Start of Block

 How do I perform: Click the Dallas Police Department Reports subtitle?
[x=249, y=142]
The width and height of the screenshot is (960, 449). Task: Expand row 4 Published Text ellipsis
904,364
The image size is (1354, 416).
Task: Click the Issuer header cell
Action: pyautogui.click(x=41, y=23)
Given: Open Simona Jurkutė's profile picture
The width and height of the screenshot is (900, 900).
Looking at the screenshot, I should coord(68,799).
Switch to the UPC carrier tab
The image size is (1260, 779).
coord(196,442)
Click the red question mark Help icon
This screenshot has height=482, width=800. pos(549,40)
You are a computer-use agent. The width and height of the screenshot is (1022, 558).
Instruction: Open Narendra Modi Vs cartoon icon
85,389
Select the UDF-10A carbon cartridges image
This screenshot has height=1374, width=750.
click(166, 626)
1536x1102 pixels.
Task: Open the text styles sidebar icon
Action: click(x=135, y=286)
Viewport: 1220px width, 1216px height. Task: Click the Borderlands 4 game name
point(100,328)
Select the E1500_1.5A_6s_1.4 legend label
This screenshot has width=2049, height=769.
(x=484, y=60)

End of Block

# Exercise goal
An exact transcription of all the records is needed.

# Solution to this exercise
 How do I perform: Click the Dallas Police Department Reports subtitle?
[x=249, y=142]
The width and height of the screenshot is (960, 449). Task: Expand row 4 Published Text ellipsis
904,364
The image size is (1354, 416).
Task: Click the Issuer header cell
Action: pyautogui.click(x=41, y=23)
Given: Open Simona Jurkutė's profile picture
The width and height of the screenshot is (900, 900).
Looking at the screenshot, I should coord(68,799).
Switch to the UPC carrier tab
The image size is (1260, 779).
coord(196,442)
Click the red question mark Help icon
This screenshot has height=482, width=800. pos(549,40)
You are a computer-use agent. The width and height of the screenshot is (1022, 558).
Instruction: Open Narendra Modi Vs cartoon icon
85,389
Select the UDF-10A carbon cartridges image
This screenshot has height=1374, width=750.
click(166, 626)
1536x1102 pixels.
Task: Open the text styles sidebar icon
Action: click(x=135, y=286)
Viewport: 1220px width, 1216px height. Task: Click the Borderlands 4 game name
point(100,328)
Select the E1500_1.5A_6s_1.4 legend label
This screenshot has width=2049, height=769.
(x=484, y=60)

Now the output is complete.